As you can see, the pthread_setschedparam call sets both policy and priority at the same time. Conversely, the pthread_getschedparam function returns the current policy and priority for a specified thread. Be careful when you use the pthread_setschedparam function to dynamically adjust another thread’s priority. If you raise a thread’s priority higher than your own and it is runnable, it will preempt you when you make the call.

Inheritance

If you decide to use scheduling, you don’t need to individually set the scheduling attributes of each thread you create. Instead, you can specify that each thread should inherit its scheduling characteristics from the thread that created it. Like other per-thread scheduling attributes, the inheritance attribute is specified in the attribute object used at thread creation, as shown in Example 4-24.

Example 4-24. Setting Scheduling Inheritance in an Attribute Object (sched.c)

pthread_attr_t custom_sched_attr;
        .
        .
        .
        pthread_attr_init(&custom_sched_attr);
        pthread_attr_setinheritsched(&custom_sched_attr, PTHREAD_INHERIT_SCHED)
        .
        .
        .
        pthread_create(&thread, &custom_sched_attr, ...);

The pthread_attr_setinheritsched function takes a thread attribute object as its first argument and as its second argument either the PTHREAD_INHERIT_SCHED flag or the PTHREAD_EXPLICIT_SCHED flag. You can obtain the current inheritance attribute from an attribute object by calling pthread_attr_getinheritsched.

Scheduling in the ATM Server

We’re now ready to assign different scheduling priorities to the worker threads in our ATM server, based on the type of transaction they are processing. To illustrate how our server might use scheduling attributes, we’ll give highest priority to the threads that service deposit requests. After all, time is money and the sooner the bank has your money the sooner they can start making money with it. Specifically, we’ll add code to our server so that deposit threads run at a high priority with a SCHED_FIFO scheduling policy and the other threads run at a lower priority using a SCHED_RR scheduling policy.

● **LIST OF TASKS**:
1. Set down everything in the thread scheduling text from "The pthread_attr_setinheritsched function" down to "by calling pthread_attr_getinheritsched.", word for word.
2. Write what comes next in the thread scheduling text, starting right after its final sentence.

● **INFORMATION SHOWN**:
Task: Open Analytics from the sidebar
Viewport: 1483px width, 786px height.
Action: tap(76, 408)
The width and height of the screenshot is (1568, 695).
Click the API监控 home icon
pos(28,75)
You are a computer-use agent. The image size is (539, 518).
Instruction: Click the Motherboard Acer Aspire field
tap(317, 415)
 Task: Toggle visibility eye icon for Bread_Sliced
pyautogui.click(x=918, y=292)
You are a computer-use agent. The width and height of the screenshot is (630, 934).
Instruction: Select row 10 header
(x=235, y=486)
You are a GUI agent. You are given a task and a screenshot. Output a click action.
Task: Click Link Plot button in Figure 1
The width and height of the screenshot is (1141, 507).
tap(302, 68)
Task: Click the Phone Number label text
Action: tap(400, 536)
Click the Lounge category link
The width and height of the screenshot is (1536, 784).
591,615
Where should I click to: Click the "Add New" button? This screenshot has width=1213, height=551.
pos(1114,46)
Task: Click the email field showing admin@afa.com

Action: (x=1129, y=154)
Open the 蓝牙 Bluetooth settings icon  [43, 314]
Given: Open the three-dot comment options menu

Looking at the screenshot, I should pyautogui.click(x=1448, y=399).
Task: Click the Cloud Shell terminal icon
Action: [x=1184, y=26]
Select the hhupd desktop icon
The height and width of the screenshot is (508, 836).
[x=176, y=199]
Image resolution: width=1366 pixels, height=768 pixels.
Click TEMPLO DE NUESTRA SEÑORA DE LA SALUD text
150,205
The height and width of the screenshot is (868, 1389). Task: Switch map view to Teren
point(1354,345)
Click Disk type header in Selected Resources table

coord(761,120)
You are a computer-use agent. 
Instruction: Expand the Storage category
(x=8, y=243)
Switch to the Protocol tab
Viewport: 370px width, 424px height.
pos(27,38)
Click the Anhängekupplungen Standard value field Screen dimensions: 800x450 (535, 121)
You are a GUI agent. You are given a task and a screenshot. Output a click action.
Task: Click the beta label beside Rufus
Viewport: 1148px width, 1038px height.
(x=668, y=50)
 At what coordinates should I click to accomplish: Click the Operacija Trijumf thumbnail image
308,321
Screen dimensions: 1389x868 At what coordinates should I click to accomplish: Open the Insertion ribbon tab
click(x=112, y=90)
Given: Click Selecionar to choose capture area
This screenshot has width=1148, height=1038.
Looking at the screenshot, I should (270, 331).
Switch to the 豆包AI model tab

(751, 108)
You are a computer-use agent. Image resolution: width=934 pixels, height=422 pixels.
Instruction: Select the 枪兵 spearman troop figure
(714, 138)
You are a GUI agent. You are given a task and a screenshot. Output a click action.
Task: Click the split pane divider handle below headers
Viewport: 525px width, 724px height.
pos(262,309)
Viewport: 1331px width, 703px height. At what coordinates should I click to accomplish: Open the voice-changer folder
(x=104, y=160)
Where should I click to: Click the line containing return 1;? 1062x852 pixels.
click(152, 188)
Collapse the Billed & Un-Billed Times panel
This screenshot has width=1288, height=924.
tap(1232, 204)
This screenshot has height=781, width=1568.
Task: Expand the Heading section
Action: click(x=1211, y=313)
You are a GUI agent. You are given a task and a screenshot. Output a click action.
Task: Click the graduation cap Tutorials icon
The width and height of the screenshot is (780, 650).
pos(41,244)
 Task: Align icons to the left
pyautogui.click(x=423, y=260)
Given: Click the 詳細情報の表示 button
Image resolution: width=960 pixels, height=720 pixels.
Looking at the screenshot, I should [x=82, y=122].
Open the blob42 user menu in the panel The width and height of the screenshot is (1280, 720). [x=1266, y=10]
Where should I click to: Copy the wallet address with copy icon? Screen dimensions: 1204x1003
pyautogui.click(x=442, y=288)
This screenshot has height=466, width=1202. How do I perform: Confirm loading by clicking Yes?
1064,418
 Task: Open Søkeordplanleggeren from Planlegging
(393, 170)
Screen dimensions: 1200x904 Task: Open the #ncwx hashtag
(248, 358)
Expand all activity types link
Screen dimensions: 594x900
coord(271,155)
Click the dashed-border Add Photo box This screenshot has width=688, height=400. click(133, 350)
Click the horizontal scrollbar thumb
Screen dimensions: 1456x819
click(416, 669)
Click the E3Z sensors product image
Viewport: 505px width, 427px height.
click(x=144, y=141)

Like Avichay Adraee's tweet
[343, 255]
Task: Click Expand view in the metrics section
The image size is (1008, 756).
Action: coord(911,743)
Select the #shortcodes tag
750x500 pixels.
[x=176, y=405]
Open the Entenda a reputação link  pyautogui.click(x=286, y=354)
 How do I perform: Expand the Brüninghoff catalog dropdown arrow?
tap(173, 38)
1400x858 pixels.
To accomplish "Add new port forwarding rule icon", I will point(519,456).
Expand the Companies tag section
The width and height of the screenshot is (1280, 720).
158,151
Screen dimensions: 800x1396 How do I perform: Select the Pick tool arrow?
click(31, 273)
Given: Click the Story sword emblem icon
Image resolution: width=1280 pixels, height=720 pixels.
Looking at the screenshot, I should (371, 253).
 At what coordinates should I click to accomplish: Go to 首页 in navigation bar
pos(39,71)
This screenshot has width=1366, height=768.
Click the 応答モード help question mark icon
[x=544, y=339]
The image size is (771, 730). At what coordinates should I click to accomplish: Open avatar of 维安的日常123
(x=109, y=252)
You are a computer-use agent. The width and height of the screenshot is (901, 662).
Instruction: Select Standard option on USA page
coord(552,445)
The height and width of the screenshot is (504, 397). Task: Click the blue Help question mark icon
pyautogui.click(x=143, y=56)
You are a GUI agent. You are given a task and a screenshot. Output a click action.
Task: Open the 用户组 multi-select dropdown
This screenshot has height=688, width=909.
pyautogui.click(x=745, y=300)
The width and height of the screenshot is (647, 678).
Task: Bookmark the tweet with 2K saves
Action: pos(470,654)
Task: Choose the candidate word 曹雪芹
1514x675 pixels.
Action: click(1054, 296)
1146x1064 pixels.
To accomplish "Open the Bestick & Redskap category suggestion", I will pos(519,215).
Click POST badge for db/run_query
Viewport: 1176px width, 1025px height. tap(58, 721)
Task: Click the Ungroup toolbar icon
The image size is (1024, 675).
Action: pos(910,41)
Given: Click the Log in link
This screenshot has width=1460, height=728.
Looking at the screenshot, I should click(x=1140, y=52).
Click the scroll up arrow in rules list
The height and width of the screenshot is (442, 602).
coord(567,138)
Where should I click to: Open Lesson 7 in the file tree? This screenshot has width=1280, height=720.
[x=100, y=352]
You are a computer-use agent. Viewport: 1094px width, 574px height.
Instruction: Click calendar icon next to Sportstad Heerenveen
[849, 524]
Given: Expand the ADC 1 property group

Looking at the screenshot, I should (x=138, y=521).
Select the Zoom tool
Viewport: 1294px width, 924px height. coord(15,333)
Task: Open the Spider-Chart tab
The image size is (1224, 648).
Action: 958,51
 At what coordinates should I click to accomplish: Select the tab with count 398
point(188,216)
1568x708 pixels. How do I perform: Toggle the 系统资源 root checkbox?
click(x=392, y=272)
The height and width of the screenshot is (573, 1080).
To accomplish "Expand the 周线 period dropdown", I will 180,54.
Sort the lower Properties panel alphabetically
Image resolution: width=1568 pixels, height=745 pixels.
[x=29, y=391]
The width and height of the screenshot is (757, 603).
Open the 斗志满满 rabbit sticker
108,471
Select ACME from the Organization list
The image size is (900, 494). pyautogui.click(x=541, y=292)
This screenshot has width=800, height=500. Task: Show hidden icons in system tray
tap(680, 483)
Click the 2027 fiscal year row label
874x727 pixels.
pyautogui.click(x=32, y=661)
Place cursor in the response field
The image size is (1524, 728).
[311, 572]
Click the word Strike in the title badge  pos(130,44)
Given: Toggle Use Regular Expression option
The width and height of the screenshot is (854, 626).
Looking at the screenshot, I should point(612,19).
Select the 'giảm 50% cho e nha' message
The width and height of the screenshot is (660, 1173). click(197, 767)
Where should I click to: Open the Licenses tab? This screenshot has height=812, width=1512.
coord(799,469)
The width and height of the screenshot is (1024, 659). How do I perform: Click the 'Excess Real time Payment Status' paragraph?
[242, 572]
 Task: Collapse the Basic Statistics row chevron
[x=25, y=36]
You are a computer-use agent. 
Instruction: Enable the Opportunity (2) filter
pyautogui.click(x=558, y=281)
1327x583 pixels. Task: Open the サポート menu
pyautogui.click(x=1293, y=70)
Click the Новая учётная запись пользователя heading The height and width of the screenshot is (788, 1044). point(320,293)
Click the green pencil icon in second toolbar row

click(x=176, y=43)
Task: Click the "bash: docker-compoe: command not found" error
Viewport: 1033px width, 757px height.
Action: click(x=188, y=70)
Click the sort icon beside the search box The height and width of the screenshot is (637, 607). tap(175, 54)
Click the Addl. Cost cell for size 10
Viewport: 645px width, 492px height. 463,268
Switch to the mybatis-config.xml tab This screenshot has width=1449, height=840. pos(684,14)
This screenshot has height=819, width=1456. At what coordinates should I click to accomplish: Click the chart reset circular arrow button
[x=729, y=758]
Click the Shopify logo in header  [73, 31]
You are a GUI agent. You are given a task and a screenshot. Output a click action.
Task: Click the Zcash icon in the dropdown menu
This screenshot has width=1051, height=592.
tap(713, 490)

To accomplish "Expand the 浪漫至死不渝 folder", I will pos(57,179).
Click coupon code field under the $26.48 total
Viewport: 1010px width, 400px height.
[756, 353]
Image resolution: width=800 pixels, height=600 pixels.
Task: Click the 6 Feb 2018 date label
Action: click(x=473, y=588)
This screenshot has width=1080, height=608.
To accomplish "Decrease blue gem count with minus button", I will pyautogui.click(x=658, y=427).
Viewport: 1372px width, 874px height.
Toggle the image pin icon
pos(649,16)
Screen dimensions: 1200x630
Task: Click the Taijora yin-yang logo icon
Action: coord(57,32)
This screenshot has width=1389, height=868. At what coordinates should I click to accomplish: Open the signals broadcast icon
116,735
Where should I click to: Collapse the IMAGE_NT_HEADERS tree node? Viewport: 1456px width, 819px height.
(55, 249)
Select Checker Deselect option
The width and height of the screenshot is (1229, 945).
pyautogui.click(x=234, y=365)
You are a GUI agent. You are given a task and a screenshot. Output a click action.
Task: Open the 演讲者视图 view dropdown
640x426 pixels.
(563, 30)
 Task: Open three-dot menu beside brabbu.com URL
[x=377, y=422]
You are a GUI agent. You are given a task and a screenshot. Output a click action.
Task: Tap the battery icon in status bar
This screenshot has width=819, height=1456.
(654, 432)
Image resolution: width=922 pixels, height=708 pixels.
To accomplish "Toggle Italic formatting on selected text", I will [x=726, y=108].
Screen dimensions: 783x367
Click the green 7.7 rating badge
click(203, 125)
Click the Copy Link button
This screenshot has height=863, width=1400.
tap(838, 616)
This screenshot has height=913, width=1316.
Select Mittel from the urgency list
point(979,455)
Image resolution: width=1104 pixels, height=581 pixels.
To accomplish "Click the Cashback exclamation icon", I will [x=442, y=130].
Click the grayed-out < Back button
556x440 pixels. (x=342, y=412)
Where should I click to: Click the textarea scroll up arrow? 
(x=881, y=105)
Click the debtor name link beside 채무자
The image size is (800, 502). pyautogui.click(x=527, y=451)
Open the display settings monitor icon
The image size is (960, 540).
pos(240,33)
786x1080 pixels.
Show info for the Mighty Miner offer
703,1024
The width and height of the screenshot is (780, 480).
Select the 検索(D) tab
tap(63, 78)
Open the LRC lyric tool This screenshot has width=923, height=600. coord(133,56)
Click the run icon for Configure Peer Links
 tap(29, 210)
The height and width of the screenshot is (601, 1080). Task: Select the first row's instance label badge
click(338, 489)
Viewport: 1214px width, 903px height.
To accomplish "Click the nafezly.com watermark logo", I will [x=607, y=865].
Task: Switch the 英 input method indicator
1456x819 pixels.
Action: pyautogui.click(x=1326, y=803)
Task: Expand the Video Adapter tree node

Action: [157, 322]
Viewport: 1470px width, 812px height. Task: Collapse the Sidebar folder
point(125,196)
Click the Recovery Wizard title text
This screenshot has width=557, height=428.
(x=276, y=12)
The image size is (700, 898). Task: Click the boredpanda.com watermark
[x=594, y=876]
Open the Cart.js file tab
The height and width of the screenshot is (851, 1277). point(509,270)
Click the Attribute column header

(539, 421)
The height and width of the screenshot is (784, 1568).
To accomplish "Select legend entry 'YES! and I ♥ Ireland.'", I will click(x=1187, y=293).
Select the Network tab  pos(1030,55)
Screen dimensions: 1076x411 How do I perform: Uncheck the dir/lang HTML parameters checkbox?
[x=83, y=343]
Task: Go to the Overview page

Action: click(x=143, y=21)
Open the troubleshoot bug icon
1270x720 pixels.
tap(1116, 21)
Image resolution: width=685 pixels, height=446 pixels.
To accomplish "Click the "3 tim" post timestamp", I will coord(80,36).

● **ANSWERS FOR THIS EXERCISE**:
1.
The pthread_attr_setinheritsched function takes a thread attribute object as its first argument and as its second argument either the PTHREAD_INHERIT_SCHED flag or the PTHREAD_EXPLICIT_SCHED flag. You can obtain the current inheritance attribute from an attribute object by calling pthread_attr_getinheritsched.

2.
We don’t need to change worker thread code; only the boss thread concerns itself with setting scheduling attributes. We’ll globally declare some additional thread attribute objects (pthread_attr_t) in our atm_server_init routine in Example 4-25 and prepare them to be used by the boss thread when it creates worker threads.

Example 4-25. Creating Attribute Objects for Worker Threads (sched.c)

/* global variables */
.
.
.
pthread_attr_t custom_attr_fifo, custom_attr_rr;
int fifo_max_prio, rr_min_prio;
struct sched_param fifo_param, rr_param;

atm_server_init()
{
  .
  .
  pthread_attr_init(&custom_attr_fifo);
  pthread_attr_setschedpolicy(&custom_attr_fifo, SCHED_FIFO);
  fifo_param.sched_priority = sched_get_priority_max(SCHED_FIFO);
  pthread_attr_setschedparam(&custom_attr_fifo, &fifo_param);

  pthread_attr_init(&custom_attr_rr);
  pthread_attr_setschedpolicy(&custom_attr_rr, SCHED_RR);
  rr_param.sched_priority = sched_get_priority_min(SCHED_RR);
  pthread_attr_setschedparam(&custom_attr_rr, &rr_param);
  .
  .
  .
}

The boss thread will use the custom_attr_fifo attribute object when creating deposit threads. The atm_server_init routine sets this attribute object to use the SCHED_FIFO scheduling policy and the maximum priority defined for the policy. The boss thread will use the custom_attr_rr attribute object for all other worker threads. It is set with the SCHED_RR scheduling policy and the minimum priority defined for the policy. The boss thread uses these attribute objects in the server’s main routine:

Example 4-26. Creating threads with custom scheduling attributes (sched.c)

extern int
main(void)
  .
  .
  .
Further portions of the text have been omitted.